In patients with renal disease or congestive heart failure, therapy resulting in central volume expansion is not without hazard. Treatment of nitroglycerin overdose in these patients may be subtle and difficult, and invasive monitoring may be required.
Methemoglobinemia
Nitrate ions liberated during metabolism of nitroglycerin can oxidize hemoglobin into methemoglobin. Even in patients totally without cytochrome b5 reductase activity, however, and even assuming that the nitrate moieties of nitroglycerin are quantitatively applied to oxidation of hemoglobin, about 1 mg/kg of nitroglycerin should be required before any of these patients manifests clinically significant (≥ 10%) methemoglobinemia. In patients with normal reductase function, significant production of methemoglobin should require even larger doses of nitroglycerin. In one study in which 36 patients received 2-4 weeks of continuous nitroglycerin therapy at 3.1 to 4.4 mg/hr, the average methemoglobin level measured was 0.2%; this was comparable to that observed in parallel patients who received placebo.
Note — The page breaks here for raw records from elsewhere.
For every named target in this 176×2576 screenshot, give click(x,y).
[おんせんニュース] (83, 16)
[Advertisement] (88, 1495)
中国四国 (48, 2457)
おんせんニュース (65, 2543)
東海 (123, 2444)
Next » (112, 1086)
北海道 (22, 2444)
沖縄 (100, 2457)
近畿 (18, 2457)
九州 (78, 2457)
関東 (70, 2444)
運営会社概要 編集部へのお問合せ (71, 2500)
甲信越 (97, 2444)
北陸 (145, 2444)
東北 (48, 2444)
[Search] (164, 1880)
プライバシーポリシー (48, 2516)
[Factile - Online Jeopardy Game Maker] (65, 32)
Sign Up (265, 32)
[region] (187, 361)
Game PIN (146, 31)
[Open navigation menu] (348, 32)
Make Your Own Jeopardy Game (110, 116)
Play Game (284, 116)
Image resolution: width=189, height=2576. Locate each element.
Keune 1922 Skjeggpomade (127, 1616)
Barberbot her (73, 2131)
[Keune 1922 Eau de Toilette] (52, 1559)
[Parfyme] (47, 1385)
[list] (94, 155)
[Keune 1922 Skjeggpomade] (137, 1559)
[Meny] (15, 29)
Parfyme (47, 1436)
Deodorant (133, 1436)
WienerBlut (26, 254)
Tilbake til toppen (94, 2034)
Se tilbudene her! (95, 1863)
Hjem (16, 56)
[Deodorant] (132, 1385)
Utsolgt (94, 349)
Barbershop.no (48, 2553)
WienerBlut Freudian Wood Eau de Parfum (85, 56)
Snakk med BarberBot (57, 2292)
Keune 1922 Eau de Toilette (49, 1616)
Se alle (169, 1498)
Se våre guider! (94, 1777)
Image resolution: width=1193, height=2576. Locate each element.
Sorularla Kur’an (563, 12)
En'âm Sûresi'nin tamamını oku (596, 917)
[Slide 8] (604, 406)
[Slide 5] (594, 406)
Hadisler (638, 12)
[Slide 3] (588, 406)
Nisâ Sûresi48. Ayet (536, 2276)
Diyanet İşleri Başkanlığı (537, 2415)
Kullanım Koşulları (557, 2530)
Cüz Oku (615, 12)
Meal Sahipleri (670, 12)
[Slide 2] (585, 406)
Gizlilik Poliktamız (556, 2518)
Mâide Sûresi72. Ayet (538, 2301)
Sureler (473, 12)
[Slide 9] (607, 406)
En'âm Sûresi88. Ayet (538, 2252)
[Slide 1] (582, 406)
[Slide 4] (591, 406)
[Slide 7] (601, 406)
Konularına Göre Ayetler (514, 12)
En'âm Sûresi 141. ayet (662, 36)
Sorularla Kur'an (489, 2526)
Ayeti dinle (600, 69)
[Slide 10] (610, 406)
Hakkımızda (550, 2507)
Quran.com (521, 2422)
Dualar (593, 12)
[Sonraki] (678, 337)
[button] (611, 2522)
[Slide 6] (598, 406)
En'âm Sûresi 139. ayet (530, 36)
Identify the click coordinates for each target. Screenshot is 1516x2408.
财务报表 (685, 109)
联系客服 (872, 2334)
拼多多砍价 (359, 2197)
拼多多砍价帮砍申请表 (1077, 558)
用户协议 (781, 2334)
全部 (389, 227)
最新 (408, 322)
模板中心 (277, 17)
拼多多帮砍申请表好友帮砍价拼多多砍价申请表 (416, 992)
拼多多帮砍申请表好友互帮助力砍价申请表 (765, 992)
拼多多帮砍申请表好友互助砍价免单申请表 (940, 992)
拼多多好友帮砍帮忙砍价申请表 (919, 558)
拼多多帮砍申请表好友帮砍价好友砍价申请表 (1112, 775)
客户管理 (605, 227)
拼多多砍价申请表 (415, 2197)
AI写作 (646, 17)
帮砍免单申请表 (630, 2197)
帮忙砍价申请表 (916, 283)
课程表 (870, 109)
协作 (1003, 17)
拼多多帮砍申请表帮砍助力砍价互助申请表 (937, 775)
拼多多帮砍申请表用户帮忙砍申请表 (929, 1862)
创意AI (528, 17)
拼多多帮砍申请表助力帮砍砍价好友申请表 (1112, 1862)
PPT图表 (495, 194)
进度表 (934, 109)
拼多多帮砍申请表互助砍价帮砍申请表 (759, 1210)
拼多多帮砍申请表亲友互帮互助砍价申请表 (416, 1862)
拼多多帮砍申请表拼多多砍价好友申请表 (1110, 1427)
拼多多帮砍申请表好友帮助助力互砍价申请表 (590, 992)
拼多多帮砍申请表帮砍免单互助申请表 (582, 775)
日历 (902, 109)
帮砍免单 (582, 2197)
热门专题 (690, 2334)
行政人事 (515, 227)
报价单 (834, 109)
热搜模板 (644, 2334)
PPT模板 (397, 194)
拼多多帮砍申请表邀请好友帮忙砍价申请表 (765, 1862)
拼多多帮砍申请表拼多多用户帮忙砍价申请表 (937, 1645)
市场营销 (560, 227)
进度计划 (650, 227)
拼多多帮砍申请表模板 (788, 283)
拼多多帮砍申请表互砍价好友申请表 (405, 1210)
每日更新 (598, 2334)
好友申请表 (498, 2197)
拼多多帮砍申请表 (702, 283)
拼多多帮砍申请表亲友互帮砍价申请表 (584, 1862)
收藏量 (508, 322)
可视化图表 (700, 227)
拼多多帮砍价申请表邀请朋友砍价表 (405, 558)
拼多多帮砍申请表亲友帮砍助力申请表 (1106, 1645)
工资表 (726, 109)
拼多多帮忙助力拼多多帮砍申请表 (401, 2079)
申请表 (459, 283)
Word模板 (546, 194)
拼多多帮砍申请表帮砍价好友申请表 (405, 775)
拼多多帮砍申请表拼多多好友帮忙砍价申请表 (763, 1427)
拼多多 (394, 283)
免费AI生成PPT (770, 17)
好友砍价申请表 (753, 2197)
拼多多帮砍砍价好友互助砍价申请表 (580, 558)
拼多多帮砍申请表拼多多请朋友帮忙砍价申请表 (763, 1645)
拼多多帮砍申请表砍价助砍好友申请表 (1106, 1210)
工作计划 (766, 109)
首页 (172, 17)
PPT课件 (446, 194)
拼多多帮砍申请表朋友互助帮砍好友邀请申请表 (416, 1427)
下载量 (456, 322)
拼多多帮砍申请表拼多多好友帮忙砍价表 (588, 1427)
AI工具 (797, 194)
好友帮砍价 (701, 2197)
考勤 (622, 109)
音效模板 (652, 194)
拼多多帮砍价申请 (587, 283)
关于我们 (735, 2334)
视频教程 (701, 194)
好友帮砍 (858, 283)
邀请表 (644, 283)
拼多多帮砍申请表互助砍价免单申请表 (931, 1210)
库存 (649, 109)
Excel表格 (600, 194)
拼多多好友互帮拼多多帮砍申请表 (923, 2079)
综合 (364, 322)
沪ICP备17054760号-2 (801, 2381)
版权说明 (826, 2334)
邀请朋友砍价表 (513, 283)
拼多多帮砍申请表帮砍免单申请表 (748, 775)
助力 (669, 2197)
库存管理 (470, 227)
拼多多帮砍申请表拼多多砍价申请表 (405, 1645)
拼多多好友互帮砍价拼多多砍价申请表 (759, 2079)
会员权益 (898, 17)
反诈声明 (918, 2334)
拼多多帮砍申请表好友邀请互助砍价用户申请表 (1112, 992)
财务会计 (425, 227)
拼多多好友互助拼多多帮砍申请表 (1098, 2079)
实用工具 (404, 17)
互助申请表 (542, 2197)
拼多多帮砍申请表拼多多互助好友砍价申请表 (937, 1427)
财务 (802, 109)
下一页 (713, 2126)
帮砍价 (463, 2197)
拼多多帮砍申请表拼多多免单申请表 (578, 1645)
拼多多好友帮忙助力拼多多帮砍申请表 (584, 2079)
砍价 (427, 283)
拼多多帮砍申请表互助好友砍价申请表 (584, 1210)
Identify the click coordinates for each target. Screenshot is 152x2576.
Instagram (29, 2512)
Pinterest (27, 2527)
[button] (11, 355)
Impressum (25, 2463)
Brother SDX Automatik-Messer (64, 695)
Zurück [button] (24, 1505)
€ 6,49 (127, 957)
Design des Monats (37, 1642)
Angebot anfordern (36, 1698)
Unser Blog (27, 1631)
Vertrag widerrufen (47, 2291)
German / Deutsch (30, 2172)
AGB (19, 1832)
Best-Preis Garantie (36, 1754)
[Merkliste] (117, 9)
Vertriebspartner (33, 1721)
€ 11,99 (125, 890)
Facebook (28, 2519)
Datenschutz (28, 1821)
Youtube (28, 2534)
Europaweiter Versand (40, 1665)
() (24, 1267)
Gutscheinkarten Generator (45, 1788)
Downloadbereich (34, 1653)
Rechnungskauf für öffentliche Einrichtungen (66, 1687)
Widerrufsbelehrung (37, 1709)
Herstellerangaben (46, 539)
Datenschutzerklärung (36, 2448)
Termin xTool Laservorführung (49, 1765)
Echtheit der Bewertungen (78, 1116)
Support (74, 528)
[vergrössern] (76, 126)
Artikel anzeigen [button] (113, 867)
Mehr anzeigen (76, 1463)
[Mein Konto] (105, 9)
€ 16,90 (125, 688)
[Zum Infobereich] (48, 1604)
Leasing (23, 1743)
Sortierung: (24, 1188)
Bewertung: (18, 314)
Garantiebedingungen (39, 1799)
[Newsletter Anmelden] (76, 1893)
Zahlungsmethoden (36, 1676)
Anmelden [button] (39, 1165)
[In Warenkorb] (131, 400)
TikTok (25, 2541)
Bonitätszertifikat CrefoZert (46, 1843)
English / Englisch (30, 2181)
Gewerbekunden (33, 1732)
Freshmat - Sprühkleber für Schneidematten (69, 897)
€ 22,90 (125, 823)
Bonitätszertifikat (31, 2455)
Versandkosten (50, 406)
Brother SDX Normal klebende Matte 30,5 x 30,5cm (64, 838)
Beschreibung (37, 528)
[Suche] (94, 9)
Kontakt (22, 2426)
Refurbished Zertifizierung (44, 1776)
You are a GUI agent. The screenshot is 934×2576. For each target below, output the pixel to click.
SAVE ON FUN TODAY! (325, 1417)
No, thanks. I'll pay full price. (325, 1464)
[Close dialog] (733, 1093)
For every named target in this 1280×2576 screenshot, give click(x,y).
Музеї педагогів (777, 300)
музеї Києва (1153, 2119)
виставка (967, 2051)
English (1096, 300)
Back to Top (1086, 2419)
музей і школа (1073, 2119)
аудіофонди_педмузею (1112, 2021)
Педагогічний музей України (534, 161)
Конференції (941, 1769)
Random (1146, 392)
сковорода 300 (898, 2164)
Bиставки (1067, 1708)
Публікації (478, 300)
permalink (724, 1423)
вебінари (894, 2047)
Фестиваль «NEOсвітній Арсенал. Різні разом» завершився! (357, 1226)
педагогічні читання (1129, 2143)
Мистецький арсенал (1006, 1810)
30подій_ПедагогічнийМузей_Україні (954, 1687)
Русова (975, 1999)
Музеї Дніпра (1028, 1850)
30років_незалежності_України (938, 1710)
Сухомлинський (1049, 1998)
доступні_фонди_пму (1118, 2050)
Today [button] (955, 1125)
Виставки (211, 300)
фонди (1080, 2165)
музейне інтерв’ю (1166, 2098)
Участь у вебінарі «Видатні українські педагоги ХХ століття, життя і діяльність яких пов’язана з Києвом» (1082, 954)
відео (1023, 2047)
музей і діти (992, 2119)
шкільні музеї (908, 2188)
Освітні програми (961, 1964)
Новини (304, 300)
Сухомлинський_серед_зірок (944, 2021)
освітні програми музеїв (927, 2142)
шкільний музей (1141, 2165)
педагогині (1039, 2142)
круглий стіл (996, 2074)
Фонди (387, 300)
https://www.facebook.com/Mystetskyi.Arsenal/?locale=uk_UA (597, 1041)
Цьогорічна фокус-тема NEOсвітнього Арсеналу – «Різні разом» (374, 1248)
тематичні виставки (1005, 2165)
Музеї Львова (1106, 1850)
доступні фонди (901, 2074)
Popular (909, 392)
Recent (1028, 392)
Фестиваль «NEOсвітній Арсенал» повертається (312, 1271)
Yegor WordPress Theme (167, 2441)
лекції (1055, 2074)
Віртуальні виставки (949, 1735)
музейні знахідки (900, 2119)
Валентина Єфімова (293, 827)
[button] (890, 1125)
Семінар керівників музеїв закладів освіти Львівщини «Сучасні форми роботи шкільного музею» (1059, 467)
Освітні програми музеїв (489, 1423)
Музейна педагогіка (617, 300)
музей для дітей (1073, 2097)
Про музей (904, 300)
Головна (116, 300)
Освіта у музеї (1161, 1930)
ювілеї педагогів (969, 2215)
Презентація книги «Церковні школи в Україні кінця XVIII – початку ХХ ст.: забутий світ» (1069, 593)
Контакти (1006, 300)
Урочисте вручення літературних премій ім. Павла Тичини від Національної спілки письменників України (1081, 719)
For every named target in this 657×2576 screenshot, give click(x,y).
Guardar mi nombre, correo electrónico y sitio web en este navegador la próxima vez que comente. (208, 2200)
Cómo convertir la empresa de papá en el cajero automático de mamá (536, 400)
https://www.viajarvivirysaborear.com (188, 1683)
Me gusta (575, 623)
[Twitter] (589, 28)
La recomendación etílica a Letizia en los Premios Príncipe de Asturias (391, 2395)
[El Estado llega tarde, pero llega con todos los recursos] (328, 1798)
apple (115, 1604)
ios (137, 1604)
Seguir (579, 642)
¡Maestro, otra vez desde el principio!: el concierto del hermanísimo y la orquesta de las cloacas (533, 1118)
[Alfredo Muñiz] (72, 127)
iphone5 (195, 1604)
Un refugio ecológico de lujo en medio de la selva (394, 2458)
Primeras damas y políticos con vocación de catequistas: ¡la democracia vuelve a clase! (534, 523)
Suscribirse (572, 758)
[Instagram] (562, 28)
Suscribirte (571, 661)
Notwithstanding these observations, there are case reports of significant methemoglobinemia in association with moderate overdoses of organic nitrates. None of the affected patients had been thought to be unusually susceptible.
Methemoglobin levels are available from most clinical laboratories. The diagnosis should be suspected in patients who exhibit signs of impaired oxygen delivery despite adequate cardiac output and adequate arterial pO2. Classically, methemoglobinemic blood is described as chocolate brown, without color change on exposure to air.
When methemoglobinemia is diagnosed, the treatment of choice is methylene blue, 1-2 mg/kg intravenously.